Anyone who’s spent time in British boardrooms knows that ageism thrives, dressed up in management-speak about “cultural fit” and “bringing fresh energy to the team”. We’re in the middle of a demographic crisis – ageing population, rising pension age, official policy encouraging longer working lives – yet we simultaneously allow employers to exclude older workers systematically.

As one fed-up copywriter, Jess Moody, wrote in response to the war on Civil Service bias: “Brilliant Paul, good luck with the new job and continue to fight on! I’m fed up of employers wanting a 25-year-old with 25 years’ experience.”

The Pension Age Pincer Movement

This connects to the broader scandal of pension age increases. When pension ages rise, “income poverty rates among 65-year-olds more than doubled.” We’re creating a generation trapped between jobs they can’t get and pensions they can’t claim.

The American study shows exactly how this trap operates. Older workers face “longer unemployment durations”- three times as long as their younger counterparts – not because they’re less capable, but because employers simply won’t hire them.

The Economic Stupidity

Setting aside moral arguments, age discrimination is economically stupid. Britain faces severe skills shortages. We need an ageing population to work longer. Yet we systematically exclude experienced workers who could fill critical gaps.

The irony is profound: policymakers encourage longer working lives while the job market excludes older workers. It’s like trying to fill a bath with the plug out.

The Way Forward

Dr Ruth Finkelstein from Columbia University’s Ageing Centre offers a different approach through her Age Smart Employer initiative: “We must revise the policies and practices that we use as employers to push people out of the workplace… we interview businesses so we can guide employers about how to design a workplace where different generations benefit from working together.”

Her research documenting ten advantages of older workers – from superior customer relationships to crisis leadership – shows what happens when prejudice gives way to evidence.

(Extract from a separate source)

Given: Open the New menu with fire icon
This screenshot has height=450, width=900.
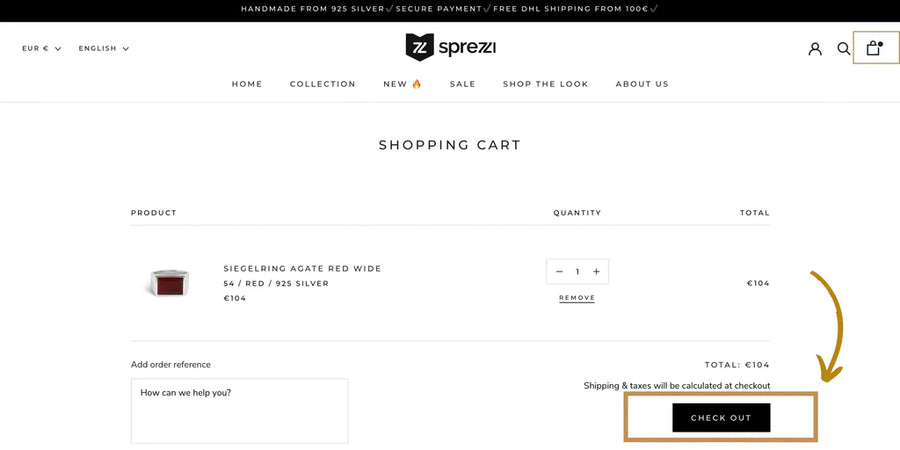Looking at the screenshot, I should click(x=402, y=84).
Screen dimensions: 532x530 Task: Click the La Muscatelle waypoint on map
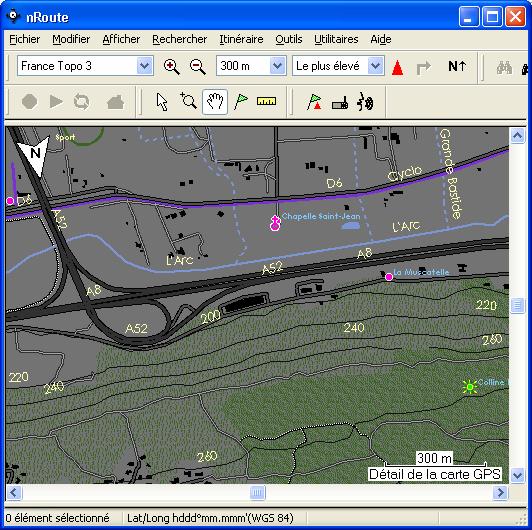(x=389, y=277)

Companies like Bridge Cleaners & Tailors discovered that during Hurricane Sandy, their older workers showed extraordinary dedication, working through the night to restore operations despite no pay obligation.

The American research suggests several solutions. Stronger legal protections help, but only if enforced. Better monitoring of hiring practices could expose discrimination. Most importantly, we must recognise this isn’t a problem older workers can solve alone – it’s a matter for society.

The Bottom Line

The American study has quantified what everyone knew: the jobs market is rigged against older workers. The question is whether we’ll act, or continue the polite fiction that CV workshops solve systematic discrimination.

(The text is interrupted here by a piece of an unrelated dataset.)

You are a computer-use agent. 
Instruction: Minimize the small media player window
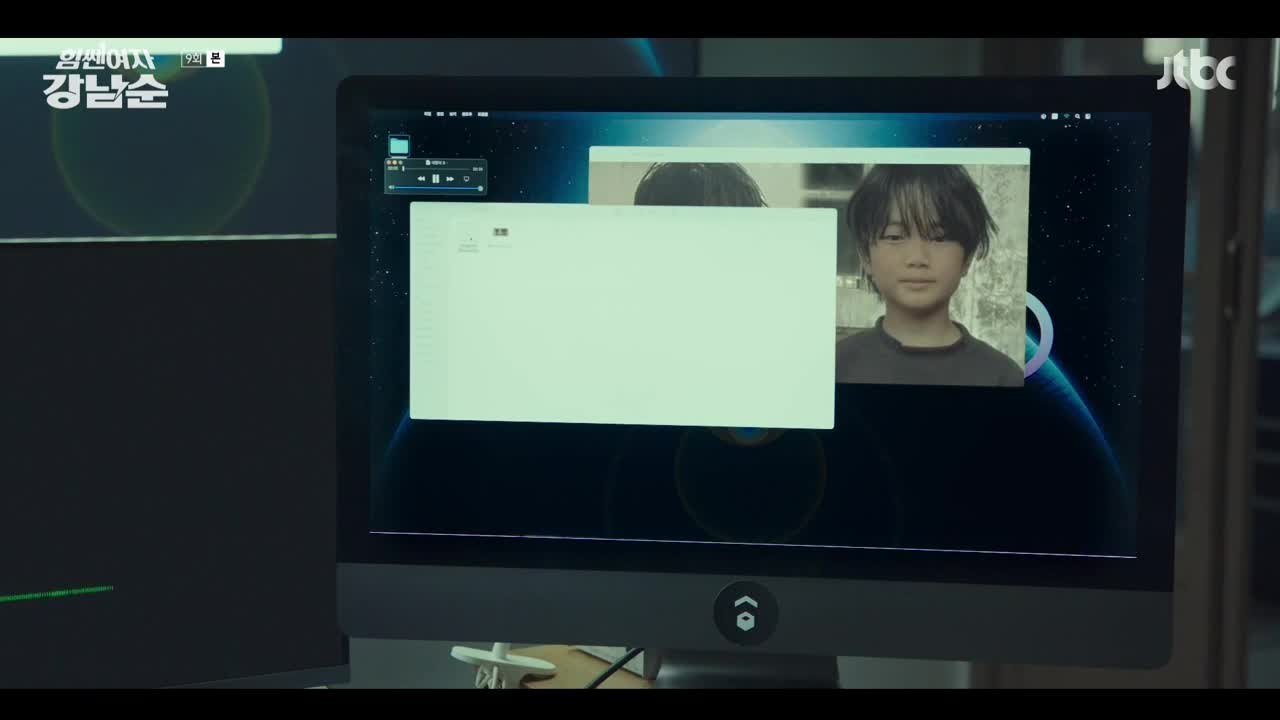[395, 162]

The research is unequivocal: when applications differed only by age, younger applicants consistently got more callbacks. This isn’t subtle bias – it’s straightforward discrimination. Yet we continue pretending older workers’ employment problems are their own fault.

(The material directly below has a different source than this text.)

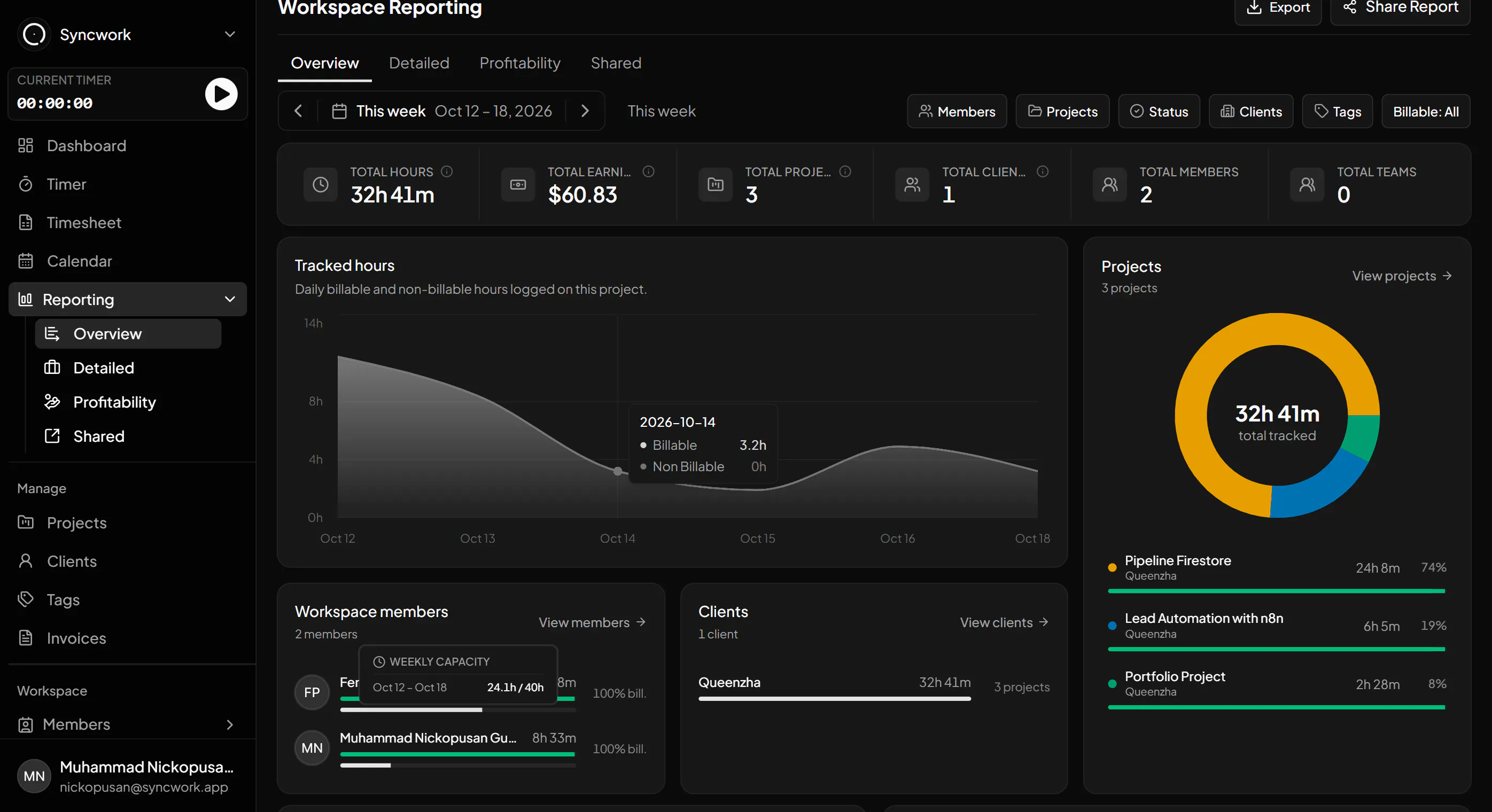Switch to the Detailed tab

click(419, 63)
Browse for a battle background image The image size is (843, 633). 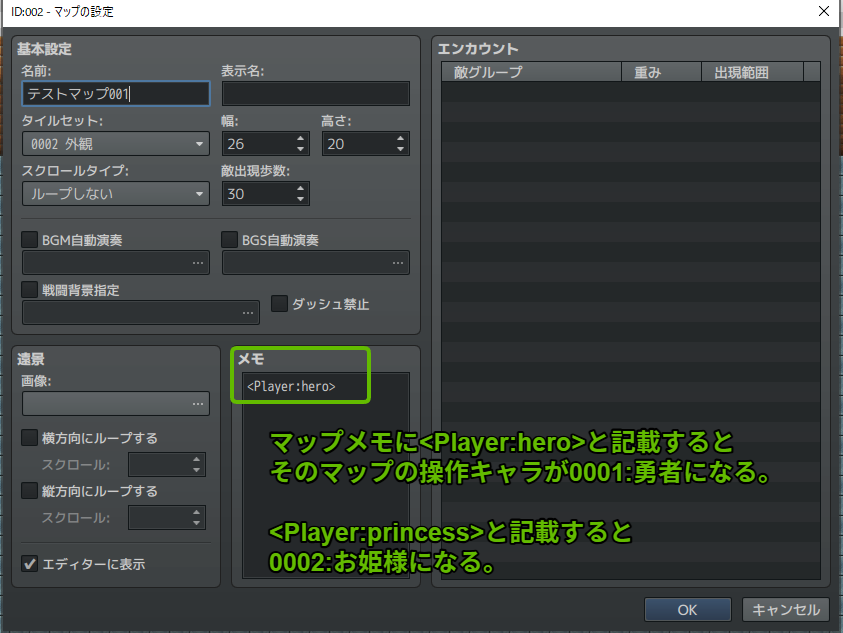[249, 312]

Given Britain’s track record on inequality, don’t hold your breath. But at least now we have numbers to prove what’s really happening. The BMW assembly line workers, the technology-adapting shop assistants, the crisis-managing dry cleaners – they’re all testament to what we’re wasting. And with such a large slice of the consumer market still involving the so-called “silver pound”, it could just be that those dozy, dopey 50-year-olds know how to part people from their money.

That’s something. Whether it’s enough remains to be seen.

The research discussed is from Age Discrimination’s Challenge to the American Economy by David Neumark, Ian Burn, and Patrick Button, published in the NBER Reporter, 2022.

Hollywood has already dramatised what the research lays bare. In The Intern, Robert De Niro plays a 70-year-old widower who joins a fast-paced tech startup run by Anne Hathaway’s character. The film flips the ageist script, showing that experience, loyalty, and perspective aren’t relics of the past but real assets in a modern workplace. It’s a fictional reminder of what too many employers ignore in real life – older workers bring value you can’t fake with “fresh energy” alone.